Sturgeon ‘is putting our summer holidays on hold’
NICOLA Sturgeon was accused of causing summer holiday travel chaos in a row over quarantine rules yesterday.
Transport Secretary Grant Shapps suggested Scotland’s First Minister was the reason plans to allow people to travel freely between approved countries had been delayed until at least next week.
He told SNP MPs to demand that Holyrood backs the plans as quickly as possible.
He said: “I’m very keen to get the devolved administrations, including the Scottish Government, on board so we can get this thing announced.”
An announcement on the so-called air bridges has been repeatedly pushed back at what would normally have been the peak holiday season.
The Government is responsible for border controls but health protection issues are a devolved matter, so must be supported by Scottish regulations.
Health Secretary Matt Hancock set out the latest proposed list of air bridge countries to Scottish, Welsh and Northern Ireland politicians on Wednesday.
But Ms Sturgeon balked at the suggestion she was to blame. She said the four chief medical officers representing each home nation had agreed “further work” was needed.
She added: “The UK Government should spend less time trying to pick pointless fights, so all of us can just focus on the task ahead at hand.”
Travellers to around 75 countries are expected to be exempt from quarantine restrictions when the list is finally published. Arrivals to
the UK – including returning Britons – are currently required to self-isolate for a fortnight to reduce the spread of coronavirus.

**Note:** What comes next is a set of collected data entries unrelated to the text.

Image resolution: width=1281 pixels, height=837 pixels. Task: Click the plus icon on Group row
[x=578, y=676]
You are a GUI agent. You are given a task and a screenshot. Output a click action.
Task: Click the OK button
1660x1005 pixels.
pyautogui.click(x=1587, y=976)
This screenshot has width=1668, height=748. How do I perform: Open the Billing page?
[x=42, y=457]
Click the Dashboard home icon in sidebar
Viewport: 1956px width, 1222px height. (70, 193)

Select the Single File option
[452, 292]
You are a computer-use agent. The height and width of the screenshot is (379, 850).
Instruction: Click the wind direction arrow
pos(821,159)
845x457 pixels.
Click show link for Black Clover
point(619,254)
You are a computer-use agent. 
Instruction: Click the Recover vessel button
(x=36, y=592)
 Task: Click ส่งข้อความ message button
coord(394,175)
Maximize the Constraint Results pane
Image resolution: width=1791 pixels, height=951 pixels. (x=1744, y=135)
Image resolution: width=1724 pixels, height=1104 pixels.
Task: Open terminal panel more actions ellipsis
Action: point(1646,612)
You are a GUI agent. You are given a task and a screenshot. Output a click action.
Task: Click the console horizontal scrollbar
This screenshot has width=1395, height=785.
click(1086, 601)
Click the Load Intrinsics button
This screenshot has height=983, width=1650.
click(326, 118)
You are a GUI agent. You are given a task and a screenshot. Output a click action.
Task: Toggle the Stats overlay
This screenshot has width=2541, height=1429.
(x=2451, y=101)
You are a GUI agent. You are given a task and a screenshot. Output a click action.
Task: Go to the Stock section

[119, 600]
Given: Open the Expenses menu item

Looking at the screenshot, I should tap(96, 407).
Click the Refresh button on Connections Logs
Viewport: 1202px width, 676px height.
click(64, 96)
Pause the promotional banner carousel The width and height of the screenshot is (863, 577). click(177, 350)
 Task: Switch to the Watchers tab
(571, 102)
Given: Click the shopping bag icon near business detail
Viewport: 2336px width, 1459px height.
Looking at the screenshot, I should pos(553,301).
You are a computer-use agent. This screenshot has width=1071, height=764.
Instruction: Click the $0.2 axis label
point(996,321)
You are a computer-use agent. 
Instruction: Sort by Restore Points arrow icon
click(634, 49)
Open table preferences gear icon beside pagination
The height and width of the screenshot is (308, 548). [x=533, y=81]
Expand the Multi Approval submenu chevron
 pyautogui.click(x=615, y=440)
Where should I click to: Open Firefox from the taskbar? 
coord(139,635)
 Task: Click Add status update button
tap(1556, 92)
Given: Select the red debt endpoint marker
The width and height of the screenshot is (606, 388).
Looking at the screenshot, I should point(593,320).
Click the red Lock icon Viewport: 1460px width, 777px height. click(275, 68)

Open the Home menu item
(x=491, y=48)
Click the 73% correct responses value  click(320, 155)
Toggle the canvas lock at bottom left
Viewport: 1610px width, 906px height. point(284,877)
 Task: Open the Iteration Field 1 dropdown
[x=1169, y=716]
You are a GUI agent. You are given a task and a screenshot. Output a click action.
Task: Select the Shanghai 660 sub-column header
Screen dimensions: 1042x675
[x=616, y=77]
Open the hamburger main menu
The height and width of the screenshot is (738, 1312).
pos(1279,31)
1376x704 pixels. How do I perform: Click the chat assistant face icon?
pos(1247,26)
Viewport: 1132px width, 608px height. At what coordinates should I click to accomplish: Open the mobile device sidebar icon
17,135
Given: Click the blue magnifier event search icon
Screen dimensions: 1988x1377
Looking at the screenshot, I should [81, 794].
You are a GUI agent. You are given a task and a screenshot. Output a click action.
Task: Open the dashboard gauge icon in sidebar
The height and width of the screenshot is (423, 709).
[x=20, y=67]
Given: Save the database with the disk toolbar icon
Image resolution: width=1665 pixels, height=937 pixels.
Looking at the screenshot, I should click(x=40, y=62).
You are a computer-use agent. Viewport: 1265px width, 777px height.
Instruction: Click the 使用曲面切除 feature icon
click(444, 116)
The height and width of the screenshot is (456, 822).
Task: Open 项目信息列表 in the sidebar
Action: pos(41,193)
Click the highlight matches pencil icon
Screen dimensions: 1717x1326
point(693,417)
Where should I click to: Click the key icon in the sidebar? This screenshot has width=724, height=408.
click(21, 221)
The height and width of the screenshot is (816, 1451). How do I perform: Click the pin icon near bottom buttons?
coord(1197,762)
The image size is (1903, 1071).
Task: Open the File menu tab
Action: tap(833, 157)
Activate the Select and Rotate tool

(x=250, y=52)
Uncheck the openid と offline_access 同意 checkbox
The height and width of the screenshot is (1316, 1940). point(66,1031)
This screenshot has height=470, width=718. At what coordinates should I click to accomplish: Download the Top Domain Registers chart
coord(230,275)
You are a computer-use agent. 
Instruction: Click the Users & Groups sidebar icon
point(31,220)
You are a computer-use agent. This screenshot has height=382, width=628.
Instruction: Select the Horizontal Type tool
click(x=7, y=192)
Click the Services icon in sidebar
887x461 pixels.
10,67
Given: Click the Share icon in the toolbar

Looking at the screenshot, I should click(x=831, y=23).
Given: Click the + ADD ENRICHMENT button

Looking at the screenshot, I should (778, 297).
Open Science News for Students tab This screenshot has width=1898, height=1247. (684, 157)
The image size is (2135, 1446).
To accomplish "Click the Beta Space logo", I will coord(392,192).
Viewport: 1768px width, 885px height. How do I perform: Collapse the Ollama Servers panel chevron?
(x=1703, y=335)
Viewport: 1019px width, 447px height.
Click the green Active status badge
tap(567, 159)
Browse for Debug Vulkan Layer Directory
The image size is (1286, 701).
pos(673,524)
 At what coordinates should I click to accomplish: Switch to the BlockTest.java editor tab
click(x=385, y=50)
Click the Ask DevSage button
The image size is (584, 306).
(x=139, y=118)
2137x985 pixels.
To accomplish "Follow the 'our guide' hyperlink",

The proposed rules are expected to lift the Foreign Office ban on non-essential travel to nearly all EU destinations.
Welcomed
British territories including Bermuda and Gibraltar, as well as Turkey, Thailand, Australia and New Zealand will also be allowed, as they are deemed low-risk.
Paul Charles, chief executive of travel consultancy The PC Agency and member of the Quash Quarantine campaign group, said: “It’s time the Government levelled with the British people on its travel policy, instead of going round and round in circles before making any decision.
“But it’s to be welcomed that it is effectively abandoning travel corridors and blanket quarantine.
“Each day that goes by without confirmation means fewer bookings and more job losses.”
BRITAIN’S travel industry is in the throes of a crisis that threatens to strip families of their livelihoods but political infighting may be to blame for the delay in giving the green light to summer getaways.
The industry is desperate for the list of countries to which people can travel to be announced. Likewise, parents who would normally have booked a summer trip months ago want to know if a holiday this year might just be possible after all.
Transport Secretary Grant Shapps signalled that Scotland’s government is to blame for the fog of uncertainty but the Scottish First Minister Nicola Sturgeon denies being a “block”.
It will be a fiasco if businesses go bust and yet more jobs are lost because the rival governments of the UK cannot act as one when the whole country risks seeing a health crisis spiral into an economic catastrophe.